Another way the technology can be used is in studies of how we learn. For example, when a person listens to a math lecture, certain neural patterns are activated. Researchers could look at the neural patterns of people who understand the math lecture and see how they differ from neural patterns of someone who isn't following along as well, according to Norman.
The ongoing collaboration is now focused on improving the technology to obtain a clearer window into what people are thinking about, for example, decoding in real time the specific identity of a face that a person is mentally visualizing.
One of the challenges the computer scientists had to overcome was how to apply machine learning to the type of data generated by brain scans. A face-recognition algorithm can scan hundreds of thousands of photographs to learn how to classify new faces, but the logistics of scanning peoples' brains are such that researchers usually only have access to a few hundred scans per person.
Although the number of scans is few, each scan contains a rich trove of data. The software divides the brain images into little cubes, each about one millimeter wide.
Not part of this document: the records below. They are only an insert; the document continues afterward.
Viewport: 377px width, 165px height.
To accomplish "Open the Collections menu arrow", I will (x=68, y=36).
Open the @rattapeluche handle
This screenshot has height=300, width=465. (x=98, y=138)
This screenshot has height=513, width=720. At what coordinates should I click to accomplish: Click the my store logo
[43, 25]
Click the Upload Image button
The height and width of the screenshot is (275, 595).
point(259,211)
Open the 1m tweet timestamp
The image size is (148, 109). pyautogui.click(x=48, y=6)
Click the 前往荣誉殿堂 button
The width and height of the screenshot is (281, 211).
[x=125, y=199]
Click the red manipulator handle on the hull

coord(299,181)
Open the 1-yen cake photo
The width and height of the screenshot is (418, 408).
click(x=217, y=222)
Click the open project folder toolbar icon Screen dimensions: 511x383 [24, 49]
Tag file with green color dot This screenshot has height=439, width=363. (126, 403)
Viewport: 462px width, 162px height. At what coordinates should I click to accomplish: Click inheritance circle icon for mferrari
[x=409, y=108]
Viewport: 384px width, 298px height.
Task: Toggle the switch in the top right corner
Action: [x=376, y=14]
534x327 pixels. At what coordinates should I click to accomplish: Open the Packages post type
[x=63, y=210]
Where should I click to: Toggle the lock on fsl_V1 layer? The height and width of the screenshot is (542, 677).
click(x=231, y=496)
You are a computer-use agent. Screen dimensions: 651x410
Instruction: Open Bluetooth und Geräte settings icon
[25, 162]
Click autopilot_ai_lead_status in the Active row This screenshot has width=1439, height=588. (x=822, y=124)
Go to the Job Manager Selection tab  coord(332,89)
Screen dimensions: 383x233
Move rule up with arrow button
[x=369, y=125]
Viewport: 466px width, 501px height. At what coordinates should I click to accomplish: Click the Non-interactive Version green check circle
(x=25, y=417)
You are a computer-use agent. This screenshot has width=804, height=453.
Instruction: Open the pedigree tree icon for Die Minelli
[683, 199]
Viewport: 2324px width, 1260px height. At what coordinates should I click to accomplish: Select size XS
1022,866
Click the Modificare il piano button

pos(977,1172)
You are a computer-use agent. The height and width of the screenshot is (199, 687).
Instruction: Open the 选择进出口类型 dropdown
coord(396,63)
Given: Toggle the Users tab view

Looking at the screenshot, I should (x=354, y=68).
These cubes, called voxels, are analogous to the pixels in a two-dimensional picture. The brain activity in each cube is constantly changing.
To make matters more complex, it is the connections between brain regions that give rise to our thoughts. A typical scan can contain 100,000 voxels, and if each voxel can talk to all the other voxels, the number of possible conversations is immense. And these conversations are changing second by second. The collaboration of Intel and Princeton computer scientists overcame this computational challenge. The effort included Li as well as Barbara Engelhardt, assistant professor of computer science, and Yida Wang, who earned his doctorate in computer science from Princeton in 2016 and now works at Intel Labs.
Prior to the recent progress, it would take researchers months to analyze a data set, said Nicholas Turk-Browne, professor of psychology at Princeton. With the availability of real-time fMRI, a researcher can change the experiment while it is ongoing. "If my hypothesis concerns a certain region of the brain and I detect in real time that my experiment is not engaging that brain region, then we can change what we ask the research volunteer to do to better engage that region, potentially saving precious time and accelerating scientific discovery," Turk-Browne said.
One eventual goal is to be able to create pictures from people's thoughts, said Turk-Browne. "If you are in the scanner and you are retrieving a special memory, such as from childhood, we would hope to generate a photograph of that experience on the screen. That is still far off, but we are making good progress."
The paper, "Computational approaches to fMRI analysis," by Jonathan Cohen, Nathaniel Daw, Barbara Engelhardt, Uri Hasson, Kai Li, Yael Niv, Kenneth Norman, Jonathan Pillow, Peter Ramadge, Nicholas Turk-Browne and Theodore Willke, appeared in the March 2017 issue of the journal Nature Neuroscience.